Day 5 Tangier, Morocco
Tangier can trace its origins back to the Phoenicians and ancient Greeks. It was named after Tinge, the mother of Hercules' son, and its beginnings are embedded in mythology. It was subsequently a Roman province, and after Vandal and Byzantine influences, was occupied by the Arabs with Spain, Portugal, France and England also playing a part in the city's history. With such a diverse past it is perhaps not surprising that Tangier is such an individual city. Overlooking the Straits of Gibraltar, the city lies on a bay between two promontories. With its old Kasbah, panoramic views, elegant buildings, squares and places of interest, there is much to discover in both the new and old parts of the city.
Day 6 Cruising
Day 7 Funchal, Madeira, Portugal
Formed by a volcanic eruption, Madeira lies in the Gulf Stream, about 500 miles due west of Casablanca. Discovered by Portuguese explorer João Gonçalves Zarco in 1419, this beautiful island became part of Portugal's vast empire and was named for the dense forest which cloaked it - 'Madeira' means 'wood' in Portuguese. Sugar plantations first brought wealth here, and when King Charles II of England granted an exclusive franchise to sell wine to England and its colonies, many British emigrants were drawn to the capital, Funchal. Today's travellers come to Madeira for the varied and luxuriant scenery, from mountain slopes covered with vines to picturesque villages and a profusion of wild flowers. The natural beauty of the island has earned it many pseudonyms such as ‘The Floating Garden of the Atlantic', 'The Island of Eternal Springtime' and ‘God's Botanical Gardens' and our selection of excursions aim to show you why.
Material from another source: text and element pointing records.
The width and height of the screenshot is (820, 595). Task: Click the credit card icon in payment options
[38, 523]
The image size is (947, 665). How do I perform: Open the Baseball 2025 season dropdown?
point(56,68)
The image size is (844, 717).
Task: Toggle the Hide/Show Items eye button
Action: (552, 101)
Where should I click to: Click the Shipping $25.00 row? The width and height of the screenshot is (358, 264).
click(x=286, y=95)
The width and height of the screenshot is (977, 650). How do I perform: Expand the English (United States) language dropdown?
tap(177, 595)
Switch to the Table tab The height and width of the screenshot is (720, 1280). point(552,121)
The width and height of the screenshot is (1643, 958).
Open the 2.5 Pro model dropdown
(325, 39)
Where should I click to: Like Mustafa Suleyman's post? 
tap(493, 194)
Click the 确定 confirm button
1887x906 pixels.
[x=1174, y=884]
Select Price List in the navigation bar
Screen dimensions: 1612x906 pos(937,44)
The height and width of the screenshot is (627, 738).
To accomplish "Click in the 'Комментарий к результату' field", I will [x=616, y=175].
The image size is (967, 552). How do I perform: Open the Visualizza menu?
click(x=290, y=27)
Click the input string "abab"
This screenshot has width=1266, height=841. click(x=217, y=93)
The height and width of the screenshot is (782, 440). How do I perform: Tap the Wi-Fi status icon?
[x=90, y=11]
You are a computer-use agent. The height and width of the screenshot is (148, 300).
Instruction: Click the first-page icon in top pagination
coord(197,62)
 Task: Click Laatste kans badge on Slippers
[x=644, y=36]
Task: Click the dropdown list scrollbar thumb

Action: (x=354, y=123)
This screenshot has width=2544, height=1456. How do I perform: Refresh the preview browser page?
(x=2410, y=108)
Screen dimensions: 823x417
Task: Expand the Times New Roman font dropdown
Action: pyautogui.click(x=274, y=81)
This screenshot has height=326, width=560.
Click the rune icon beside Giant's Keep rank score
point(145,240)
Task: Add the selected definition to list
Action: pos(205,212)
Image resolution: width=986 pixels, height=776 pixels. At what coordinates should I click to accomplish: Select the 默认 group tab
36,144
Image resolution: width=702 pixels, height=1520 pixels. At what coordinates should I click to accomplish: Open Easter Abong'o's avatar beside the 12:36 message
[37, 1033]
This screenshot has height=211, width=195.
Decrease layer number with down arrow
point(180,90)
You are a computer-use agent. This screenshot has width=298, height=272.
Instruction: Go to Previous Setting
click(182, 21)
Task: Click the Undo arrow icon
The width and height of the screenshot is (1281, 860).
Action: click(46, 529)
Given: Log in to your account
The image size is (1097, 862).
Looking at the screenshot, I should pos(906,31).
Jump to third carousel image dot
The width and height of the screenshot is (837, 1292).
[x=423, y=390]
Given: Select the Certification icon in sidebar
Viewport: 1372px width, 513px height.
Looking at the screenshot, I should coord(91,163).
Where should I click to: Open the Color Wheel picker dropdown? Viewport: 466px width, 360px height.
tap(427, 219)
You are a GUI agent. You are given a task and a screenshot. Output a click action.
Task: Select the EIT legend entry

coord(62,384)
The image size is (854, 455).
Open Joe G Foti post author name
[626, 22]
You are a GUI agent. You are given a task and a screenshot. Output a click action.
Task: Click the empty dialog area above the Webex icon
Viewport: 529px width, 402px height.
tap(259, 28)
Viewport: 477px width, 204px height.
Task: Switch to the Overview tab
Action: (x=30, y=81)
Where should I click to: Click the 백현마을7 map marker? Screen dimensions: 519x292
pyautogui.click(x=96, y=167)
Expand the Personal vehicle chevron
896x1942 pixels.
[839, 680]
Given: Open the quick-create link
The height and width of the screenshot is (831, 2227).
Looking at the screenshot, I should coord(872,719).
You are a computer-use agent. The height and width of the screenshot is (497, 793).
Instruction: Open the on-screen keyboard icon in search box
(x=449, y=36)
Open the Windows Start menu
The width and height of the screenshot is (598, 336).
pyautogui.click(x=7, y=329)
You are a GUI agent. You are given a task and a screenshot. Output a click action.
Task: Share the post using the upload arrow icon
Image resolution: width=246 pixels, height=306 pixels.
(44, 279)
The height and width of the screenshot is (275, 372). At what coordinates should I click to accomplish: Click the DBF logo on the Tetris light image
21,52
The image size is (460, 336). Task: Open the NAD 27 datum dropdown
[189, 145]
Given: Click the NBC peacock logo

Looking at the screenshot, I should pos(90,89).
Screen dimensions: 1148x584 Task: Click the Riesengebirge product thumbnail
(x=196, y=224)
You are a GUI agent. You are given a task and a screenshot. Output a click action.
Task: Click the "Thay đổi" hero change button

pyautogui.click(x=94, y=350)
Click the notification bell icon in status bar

Day 8 Santa Cruz de Tenerife, Spain
The largest of the Canary Islands, Tenerife is a beautiful and scenic island which enjoys year-round sunshine and is dominated by Mount Teide. The mountain range runs through the centre of the island, with fertile valleys on the northern side. In the central part of the range is the gigantic natural crater of the Cañadas del Teide, about 14 miles in diameter. Santa Cruz, the island's pretty capital, was originally a small fishing village but has now grown into a modern city, and also contains 16th-century civic buildings and ornate private mansions. Near the pier is the Santa Cruz Palmetum, a Botanical Garden covering an area of 29 acres, specialising in palms.
Days 9-10 Cruising
Day 11 Mindelo, São Vicente Island, Cape Verde
Your next stop will be Cape Verde's cultural capital, Mindelo. Get along with the locals listening to the real morna in the bars of the old town and sipping the local drink, a sugarcane spirit. This island is also known by its British and Portuguese colonial architecture and pastel-coloured houses, the municipal market and the facades of the old Governor's Palace.
Days 12-18 Cruising
Day 19 Fort Lauderdale, Florida, United States
Like many southeast Florida neighbors, Fort Lauderdale has long been revitalizing. In a state where gaudy tourist zones often stand aloof from workaday downtowns, Fort Lauderdale exhibits consistency at both ends of the 2-mile Las Olas corridor. The sparkling look results from upgrades both downtown and on the beachfront. Matching the downtown's innovative arts district, cafés, and boutiques is an equally inventive beach area, with hotels, cafés, and shops facing an undeveloped shoreline, and new resort-style hotels replacing faded icons of yesteryear. Despite wariness of pretentious overdevelopment, city leaders have allowed a striking number of glittering high-rises. Nostalgic locals and frequent visitors fret over the diminishing vision of sailboats bobbing in waters near downtown; however, Fort Lauderdale remains the yachting capital of the world, and the water toys don't seem to be going anywhere.